With all digital destinations anonymized on the bill by the DGT, it was easy for Minitel-enabled workers to escape the gloom of the workday for a few minutes here and there, and ramble into rosy paradises. Visually, the text-mode interfaces of these digital frolics also made it difficult for a zealous boss to discern the specific nature of the computing act from a distance. Just in case a compliance officer happened to pop in, some sites built in a feature that enabled the user to display a fake, “clean,” home page at the touch of a button. And as an added forbidden pleasure, self-employed business owners could even write off the not-so-rosy phone bill as a business expense.

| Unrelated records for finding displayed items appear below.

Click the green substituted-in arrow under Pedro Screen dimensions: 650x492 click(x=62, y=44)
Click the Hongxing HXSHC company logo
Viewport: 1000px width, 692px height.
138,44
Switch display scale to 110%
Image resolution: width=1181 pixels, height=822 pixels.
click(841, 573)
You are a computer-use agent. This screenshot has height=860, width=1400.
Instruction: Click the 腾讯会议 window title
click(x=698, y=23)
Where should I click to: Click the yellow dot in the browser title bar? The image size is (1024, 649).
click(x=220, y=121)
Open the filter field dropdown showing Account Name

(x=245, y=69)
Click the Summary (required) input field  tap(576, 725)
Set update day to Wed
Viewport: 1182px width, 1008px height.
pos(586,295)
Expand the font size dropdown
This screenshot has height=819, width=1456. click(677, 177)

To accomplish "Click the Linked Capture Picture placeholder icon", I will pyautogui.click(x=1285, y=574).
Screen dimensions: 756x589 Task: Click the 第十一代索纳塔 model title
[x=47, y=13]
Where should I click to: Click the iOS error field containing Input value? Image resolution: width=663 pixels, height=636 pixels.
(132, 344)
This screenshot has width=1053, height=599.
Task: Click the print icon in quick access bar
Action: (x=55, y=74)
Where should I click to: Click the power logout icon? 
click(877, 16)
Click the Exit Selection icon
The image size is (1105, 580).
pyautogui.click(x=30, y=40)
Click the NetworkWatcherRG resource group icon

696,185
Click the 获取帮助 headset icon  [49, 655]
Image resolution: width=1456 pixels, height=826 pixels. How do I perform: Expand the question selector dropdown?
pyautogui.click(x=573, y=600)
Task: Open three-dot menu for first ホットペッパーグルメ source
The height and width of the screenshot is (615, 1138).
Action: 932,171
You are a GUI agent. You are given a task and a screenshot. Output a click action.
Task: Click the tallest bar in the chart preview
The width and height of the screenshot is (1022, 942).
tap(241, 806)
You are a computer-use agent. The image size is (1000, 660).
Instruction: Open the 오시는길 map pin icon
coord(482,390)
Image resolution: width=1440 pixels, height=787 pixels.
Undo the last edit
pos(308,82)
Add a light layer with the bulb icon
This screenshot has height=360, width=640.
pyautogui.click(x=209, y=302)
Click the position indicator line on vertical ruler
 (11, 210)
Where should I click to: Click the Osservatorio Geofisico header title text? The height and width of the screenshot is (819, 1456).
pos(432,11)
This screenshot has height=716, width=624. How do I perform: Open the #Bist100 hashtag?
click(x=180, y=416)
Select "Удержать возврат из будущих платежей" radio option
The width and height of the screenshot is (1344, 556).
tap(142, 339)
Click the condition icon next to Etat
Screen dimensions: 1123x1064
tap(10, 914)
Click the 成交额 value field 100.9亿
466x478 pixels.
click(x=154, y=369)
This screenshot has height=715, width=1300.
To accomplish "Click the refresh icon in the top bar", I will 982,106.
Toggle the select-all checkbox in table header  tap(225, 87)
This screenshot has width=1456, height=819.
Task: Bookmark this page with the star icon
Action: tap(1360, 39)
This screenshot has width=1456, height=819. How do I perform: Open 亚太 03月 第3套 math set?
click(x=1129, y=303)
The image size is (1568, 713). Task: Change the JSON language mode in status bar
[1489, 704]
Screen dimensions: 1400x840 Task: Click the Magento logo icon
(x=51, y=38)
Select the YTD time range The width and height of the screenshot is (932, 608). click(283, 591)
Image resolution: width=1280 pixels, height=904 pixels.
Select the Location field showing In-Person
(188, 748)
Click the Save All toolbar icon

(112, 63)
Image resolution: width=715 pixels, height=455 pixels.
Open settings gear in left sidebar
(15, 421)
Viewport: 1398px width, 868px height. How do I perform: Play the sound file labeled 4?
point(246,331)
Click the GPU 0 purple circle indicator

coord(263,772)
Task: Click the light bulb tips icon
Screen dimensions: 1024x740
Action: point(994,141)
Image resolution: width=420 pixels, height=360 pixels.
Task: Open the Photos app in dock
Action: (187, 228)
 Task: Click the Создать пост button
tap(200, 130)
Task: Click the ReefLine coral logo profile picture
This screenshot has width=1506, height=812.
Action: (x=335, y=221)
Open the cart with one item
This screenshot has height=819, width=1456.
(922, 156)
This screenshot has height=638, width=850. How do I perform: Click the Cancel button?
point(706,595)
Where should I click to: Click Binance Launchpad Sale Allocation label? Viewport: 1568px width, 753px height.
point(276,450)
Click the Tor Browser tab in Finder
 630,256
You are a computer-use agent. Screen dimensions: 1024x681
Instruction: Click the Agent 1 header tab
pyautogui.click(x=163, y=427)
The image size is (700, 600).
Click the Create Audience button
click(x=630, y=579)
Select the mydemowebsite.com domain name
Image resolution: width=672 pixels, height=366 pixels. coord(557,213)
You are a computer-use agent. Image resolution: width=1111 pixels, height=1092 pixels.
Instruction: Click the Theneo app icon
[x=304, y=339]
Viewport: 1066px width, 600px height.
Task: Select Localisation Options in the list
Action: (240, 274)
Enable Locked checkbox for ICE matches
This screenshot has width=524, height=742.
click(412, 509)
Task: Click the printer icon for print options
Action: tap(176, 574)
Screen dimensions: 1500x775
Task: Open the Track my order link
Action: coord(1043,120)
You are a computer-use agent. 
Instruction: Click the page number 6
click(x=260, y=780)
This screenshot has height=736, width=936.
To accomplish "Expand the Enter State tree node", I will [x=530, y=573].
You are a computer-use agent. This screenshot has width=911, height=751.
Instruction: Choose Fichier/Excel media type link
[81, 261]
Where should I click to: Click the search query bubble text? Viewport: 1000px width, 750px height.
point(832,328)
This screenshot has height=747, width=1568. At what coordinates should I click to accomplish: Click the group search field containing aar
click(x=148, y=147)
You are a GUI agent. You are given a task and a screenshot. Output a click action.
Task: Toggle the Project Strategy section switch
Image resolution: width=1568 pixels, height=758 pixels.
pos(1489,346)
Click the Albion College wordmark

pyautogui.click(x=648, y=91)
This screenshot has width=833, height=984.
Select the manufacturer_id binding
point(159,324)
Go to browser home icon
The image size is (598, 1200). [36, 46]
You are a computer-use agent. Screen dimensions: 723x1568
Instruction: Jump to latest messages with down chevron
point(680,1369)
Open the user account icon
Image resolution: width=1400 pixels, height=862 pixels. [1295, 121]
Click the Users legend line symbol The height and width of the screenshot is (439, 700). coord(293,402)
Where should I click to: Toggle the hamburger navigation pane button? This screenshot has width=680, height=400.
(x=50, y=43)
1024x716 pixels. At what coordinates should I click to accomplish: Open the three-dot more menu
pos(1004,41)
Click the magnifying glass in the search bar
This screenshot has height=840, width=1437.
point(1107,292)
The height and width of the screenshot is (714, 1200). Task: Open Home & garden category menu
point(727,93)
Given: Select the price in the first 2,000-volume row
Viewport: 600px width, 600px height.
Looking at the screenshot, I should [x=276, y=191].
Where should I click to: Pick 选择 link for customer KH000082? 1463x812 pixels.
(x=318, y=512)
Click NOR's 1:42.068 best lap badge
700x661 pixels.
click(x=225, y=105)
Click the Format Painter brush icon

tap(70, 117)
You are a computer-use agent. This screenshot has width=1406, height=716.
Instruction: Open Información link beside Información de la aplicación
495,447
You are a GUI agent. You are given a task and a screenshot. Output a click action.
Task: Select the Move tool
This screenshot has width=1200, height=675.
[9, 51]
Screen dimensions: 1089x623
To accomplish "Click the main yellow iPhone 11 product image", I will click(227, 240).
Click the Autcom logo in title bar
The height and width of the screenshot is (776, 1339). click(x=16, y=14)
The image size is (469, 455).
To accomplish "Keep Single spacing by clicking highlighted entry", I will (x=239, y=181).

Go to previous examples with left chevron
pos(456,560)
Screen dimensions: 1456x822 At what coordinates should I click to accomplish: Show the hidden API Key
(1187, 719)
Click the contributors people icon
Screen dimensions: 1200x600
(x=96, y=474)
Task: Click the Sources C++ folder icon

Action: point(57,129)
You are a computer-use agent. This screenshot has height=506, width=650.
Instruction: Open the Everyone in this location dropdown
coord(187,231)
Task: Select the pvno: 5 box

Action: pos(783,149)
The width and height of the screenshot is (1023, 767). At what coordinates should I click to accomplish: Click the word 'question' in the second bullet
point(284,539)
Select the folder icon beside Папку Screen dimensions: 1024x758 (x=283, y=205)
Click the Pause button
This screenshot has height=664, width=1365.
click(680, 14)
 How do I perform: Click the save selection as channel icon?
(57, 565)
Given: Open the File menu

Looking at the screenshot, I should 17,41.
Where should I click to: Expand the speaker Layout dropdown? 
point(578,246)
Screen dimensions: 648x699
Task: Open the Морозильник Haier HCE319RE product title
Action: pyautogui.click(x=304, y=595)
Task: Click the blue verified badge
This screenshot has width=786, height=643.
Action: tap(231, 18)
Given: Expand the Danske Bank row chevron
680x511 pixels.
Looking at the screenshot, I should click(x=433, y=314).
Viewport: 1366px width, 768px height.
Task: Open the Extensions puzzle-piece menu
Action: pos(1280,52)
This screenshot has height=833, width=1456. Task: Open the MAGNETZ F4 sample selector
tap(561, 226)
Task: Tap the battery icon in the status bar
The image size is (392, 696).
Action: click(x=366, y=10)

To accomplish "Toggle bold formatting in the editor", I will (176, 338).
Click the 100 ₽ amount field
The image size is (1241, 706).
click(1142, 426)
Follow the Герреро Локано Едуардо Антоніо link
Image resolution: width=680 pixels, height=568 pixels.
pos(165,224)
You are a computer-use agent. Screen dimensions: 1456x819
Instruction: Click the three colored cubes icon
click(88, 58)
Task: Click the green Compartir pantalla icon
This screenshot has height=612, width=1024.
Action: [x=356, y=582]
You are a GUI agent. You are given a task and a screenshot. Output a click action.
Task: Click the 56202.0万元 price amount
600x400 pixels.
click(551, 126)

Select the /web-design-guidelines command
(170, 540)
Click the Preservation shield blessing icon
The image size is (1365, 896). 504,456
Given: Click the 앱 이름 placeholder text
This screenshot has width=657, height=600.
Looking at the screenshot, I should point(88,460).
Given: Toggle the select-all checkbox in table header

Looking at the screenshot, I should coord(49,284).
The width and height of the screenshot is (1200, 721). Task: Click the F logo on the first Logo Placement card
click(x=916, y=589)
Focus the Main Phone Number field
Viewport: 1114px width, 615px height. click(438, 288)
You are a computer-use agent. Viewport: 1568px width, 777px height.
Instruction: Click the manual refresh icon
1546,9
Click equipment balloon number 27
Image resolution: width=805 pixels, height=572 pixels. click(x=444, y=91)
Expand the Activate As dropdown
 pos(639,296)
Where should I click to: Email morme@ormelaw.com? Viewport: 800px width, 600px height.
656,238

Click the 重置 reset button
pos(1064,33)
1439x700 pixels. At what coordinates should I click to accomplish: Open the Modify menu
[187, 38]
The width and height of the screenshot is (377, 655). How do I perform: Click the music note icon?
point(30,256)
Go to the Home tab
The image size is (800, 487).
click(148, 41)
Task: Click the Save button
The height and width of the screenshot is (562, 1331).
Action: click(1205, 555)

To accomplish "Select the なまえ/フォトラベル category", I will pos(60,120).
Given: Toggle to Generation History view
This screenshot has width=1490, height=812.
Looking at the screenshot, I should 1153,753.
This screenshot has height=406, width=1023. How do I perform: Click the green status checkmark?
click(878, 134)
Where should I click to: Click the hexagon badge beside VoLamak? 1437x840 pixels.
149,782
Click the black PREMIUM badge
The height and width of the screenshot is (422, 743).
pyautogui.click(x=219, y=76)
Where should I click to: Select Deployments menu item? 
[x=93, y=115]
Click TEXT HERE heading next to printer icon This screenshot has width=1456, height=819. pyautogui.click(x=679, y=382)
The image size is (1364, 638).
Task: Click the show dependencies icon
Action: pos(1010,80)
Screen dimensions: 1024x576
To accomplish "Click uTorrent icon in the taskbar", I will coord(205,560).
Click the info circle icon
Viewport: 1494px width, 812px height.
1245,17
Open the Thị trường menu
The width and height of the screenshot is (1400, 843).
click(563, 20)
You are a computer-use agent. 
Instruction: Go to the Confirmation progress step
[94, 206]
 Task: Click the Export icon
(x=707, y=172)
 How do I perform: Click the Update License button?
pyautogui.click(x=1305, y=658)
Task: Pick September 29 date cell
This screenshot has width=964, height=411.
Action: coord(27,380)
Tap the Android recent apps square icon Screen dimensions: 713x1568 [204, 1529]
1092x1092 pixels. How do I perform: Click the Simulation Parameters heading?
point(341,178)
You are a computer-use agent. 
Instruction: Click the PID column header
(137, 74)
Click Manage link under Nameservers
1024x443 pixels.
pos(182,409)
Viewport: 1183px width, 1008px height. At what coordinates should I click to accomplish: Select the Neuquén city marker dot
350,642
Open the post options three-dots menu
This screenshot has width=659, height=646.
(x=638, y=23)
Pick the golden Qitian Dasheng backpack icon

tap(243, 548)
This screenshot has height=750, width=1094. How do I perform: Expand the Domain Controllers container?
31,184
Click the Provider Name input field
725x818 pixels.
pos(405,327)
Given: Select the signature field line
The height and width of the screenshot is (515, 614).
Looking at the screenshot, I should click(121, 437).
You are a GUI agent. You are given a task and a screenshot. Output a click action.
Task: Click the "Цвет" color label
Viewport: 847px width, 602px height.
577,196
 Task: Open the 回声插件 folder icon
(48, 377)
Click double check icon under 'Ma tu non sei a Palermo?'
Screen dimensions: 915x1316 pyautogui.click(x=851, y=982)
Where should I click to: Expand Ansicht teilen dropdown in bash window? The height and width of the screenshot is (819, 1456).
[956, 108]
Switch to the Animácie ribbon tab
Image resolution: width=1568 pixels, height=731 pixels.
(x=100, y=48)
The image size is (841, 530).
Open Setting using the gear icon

As with Facebook today, companies found that they had to try to block workers from connecting in order to avoid productivity losses:

Minitel filtering systems offered upstream control mechanisms. Maya, a board connected to the Minitel through the peripheral DIN output, could limit upstream connections to a select forty sites as well as offer time limit controls. Despite France Telecom’s denial that the pink workplace was even a thing, four thousand Mayas were said to have been ordered in the first month.

As in the U.S. society today, people were horrified by what might happen to children online:

Associations of Catholic families became active in initiating complaints and lawsuits against what became dubbed “the pimp State,” and other critics would raise the alarm about “the moral decadence of the State and of the high administration.” The criminal code was even amended in order to increase penalties for the crimes of “offense to good morals” (outrage aux bonnes moeurs), “incitement to debauchery” (incitation à la débauche), and the publication of messages that “adversely affect human dignity” (porter atteinte à la dignité humaine) when the target of the messages are under fifteen years old—the legal age of consent in France.

One of most vivid memories of Boston-area nightlife is from circa 2005. A restaurant in Somerville brought in a solo guitarist who was singing the Piña Colada song. It turns out that they had this in France too!

Les Ignobles du Bordelais narrate the story of a gentleman who meets a young lady over Minitel while his wife, Simone, is at work. After days of electronic flirting, she agrees to speak on the phone. His anticipation peaks as she picks up the phone—she must be naked!—only to discover that the voice on the other end belongs to Simone, who was herself expecting a young stud.